The Church Growth Movement

In Christian bookstores across America and Canada, there are often entire sections of shelves devoted to books on church growth. These books and the concepts within them have spread around the world. Pastors are hungry to learn how to increase attendance at their churches, and they are often quick to adopt the advice of American mega-church pastors who are deemed successful by virtue of the size of their buildings and the number of people who attend on Sundays.

Those who are a little more discerning, however, realize that attendance and building size are not necessarily an indication of the quality of disciple-making. Some American churches have grown due to appealing doctrines that are a perversion of biblical truth. I’ve spoken to pastors all over the world who have been shocked to learn that multitudes of American pastors believe and proclaim that once a person is saved, he can never forfeit his salvation regardless of what he believes or how he lives his life. Similarly, many American pastors proclaim a watered-down gospel of cheap grace, leading people to think that they can gain heaven without holiness. Quite a few more proclaim a gospel of prosperity, fueling the greed of people whose religion is a means to gain more treasures that they can lay up on earth. Those are pastors whose church-growth techniques certainly should not be imitated.

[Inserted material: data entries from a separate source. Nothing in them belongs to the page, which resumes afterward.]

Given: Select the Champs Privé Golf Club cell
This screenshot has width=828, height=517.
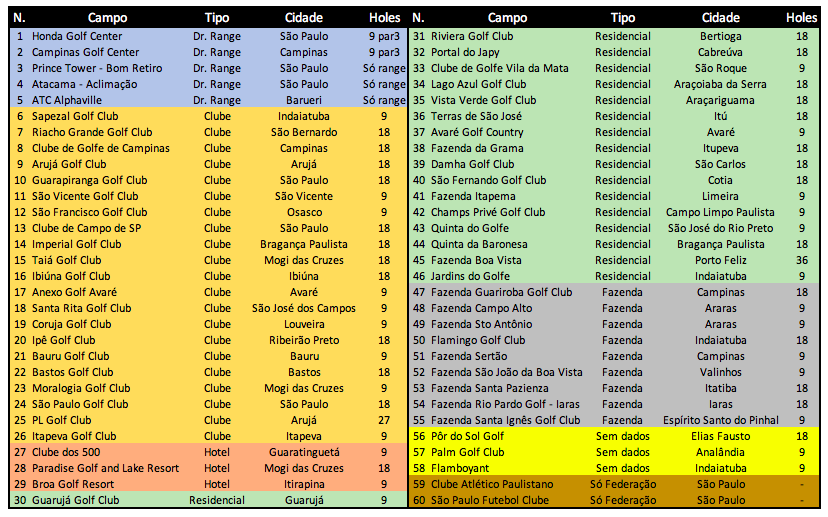Looking at the screenshot, I should click(x=488, y=212).
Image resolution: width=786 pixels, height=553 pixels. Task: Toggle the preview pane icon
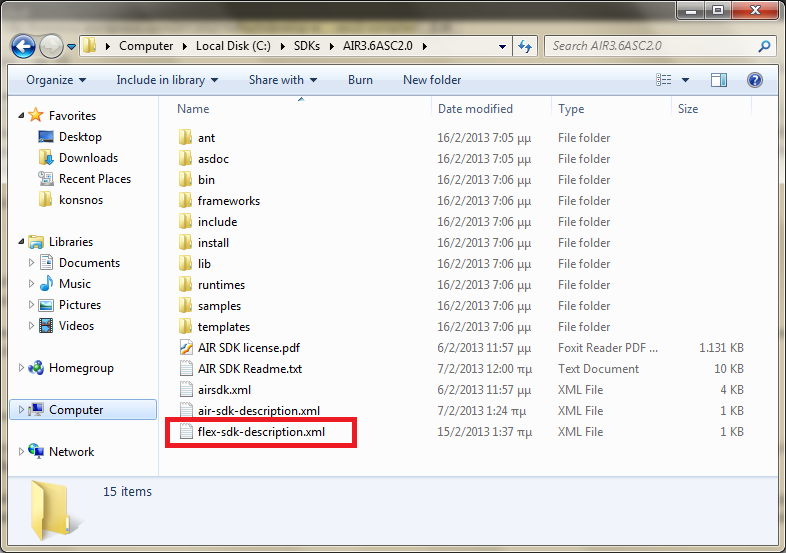[719, 80]
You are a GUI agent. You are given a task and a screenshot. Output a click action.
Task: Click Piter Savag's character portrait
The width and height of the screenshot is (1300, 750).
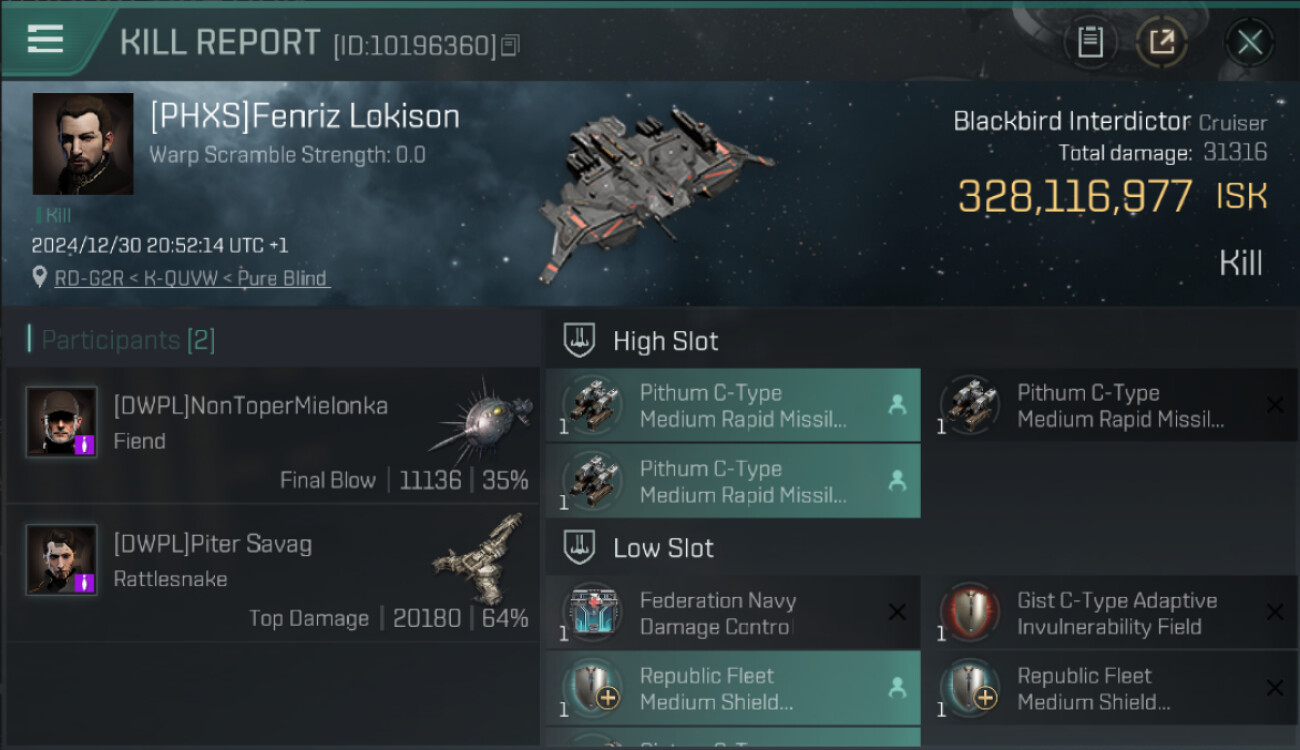click(x=62, y=559)

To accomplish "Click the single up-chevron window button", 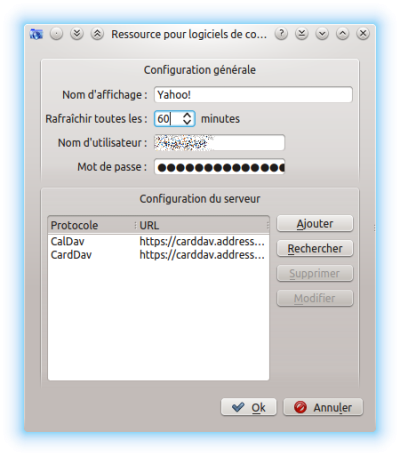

I’ve read my share of books on the subject of church growth, and I have mixed feelings about them. Many contain strategies and advice that are, to some degree, biblical, making them worthwhile to read. But almost all are based on the 1700-year-old institutional church model, rather than on the biblical church model. Consequently, the focus is not on building the body of Christ through multiplying disciples and disciple-makers, but on building individual institutional congregations, which always requires bigger buildings, more specialized church staff and programs, and a structure that is more like a business corporation than a family.

Some modern church-growth strategies seem to suggest that church services be made more attractive for people who don’t want to follow Jesus, just for the sake of gaining numbers. They advise short, positive sermons only, non-expressive worship, lots of social activities, that money never be mentioned, and so on. This does not result in the making of disciples who deny themselves and obey all of Christ’s commandments. It results in professing Christians who are indistinguishable from the world and who are on the broad road to hell. This is not God’s strategy to win the world but Satan’s strategy to win the church. It is not “church growth” but “world growth.”